Après quoi, on a attendu les résultats des tests. On a su assez vite -le lendemain ou le surlendemain, il faudrait que je vérifie- que Vincent souffrait d'une tumeur au cerveau, expliquant les nausées et les pertes d'équilibre de la semaine passée. On nous a expliqué alors que les tumeurs au cerveau se divisait en 4 catégories, une échelle de 1 à 4 tout bêtement, 1 étant un stade bénin, 4 étant l'état malin le plus agressif. C'était un premier coup dur à encaisser. Évidemment, impossible de savoir à quel type de tumeur on a affaire pour l'instant ; il faut pratiquer des examens approfondis (une biopsie du cerveau) pour en savoir plus.

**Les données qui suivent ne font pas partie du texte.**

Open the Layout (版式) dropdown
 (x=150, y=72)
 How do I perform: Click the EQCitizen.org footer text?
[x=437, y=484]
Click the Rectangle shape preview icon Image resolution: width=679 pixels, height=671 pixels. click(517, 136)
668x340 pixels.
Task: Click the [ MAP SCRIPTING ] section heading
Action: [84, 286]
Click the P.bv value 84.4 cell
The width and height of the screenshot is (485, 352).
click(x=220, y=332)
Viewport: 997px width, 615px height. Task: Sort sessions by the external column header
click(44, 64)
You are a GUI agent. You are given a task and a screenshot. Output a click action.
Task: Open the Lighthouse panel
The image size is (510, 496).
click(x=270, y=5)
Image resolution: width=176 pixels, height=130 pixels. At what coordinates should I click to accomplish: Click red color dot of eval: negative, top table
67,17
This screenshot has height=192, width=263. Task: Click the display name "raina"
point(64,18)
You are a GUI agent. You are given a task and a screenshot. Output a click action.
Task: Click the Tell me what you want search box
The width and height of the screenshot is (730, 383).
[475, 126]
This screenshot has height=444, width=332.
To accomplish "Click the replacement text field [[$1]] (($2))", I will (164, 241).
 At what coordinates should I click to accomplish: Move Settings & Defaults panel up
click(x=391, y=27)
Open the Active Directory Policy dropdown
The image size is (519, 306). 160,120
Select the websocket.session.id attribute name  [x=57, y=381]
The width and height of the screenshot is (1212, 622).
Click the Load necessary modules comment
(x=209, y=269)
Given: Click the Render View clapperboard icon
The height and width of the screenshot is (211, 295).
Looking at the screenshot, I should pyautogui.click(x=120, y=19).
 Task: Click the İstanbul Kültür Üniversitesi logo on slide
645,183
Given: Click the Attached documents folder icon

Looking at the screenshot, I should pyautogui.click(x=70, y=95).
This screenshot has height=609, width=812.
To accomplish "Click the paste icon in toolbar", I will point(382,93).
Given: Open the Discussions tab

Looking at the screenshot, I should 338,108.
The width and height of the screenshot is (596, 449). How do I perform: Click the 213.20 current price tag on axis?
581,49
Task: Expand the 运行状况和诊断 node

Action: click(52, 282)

Les résultats sont arrivé le 23 septembre. 3 semaines d'attente pour apprendre qu'on avait affaire à un grade 4, un glioblastome multiforme. J'ai arrêté de noter ce que je ressentais à partir de cette date, en dehors des infos sur les médicaments que Vincent devais prendre et le contact d'un kiné. C'était dur de ne pas pleurer lors du rendez-vous des résultats. Au final, sur le coup j'entends, le stress l'a emporté sur la tristesse. Mon père avait presque perdu connaissance au début du mois lorsqu'on a appris qu'on parlait de tumeur au cerveau, et je savais que ma mère n'allait pas pouvoir retenir ses larmes. Au final, me dire que je devais tenir pour les autres a été la vraie raison qui m'a poussée à ne jamais pleurer.
J'ai tenu longtemps, très longtemps. Hors de question de me laisser abattre devant Vincent qui ne s'était laissé aller qu'une fois depuis le début de cette histoire. Je lui ai dit que je ne voulais pas pleurer, parce que si je commence à pleurer, je ne saurais plus m'arrêter. Au final, j'ai craqué la semaine dernière et ça a duré 2 jours. C'était pas la joie, mais avec le recul de quelques jours, je crois que c'était vital pour ma santé mentale.

Si Vincent est aigri à juste titre, je suis devenue infernale. Tout m'énerve, je n'ai plus aucune patience et les choses qui me gênaient avant me sont désormais insupportables. A l'inverse, les éléments positifs de notre vie, nos passions et nos centres d'intérêts, prennent beaucoup plus de place et sont notre bouée de sauvetage pour traverser un océan plutôt agité. S'il nous est impossible d'être neutre, nos mauvais comme nos bons côtés sont exacerbés. On apprécie encore plus nos films, nos jeux, nos proches, nos animaux, etc.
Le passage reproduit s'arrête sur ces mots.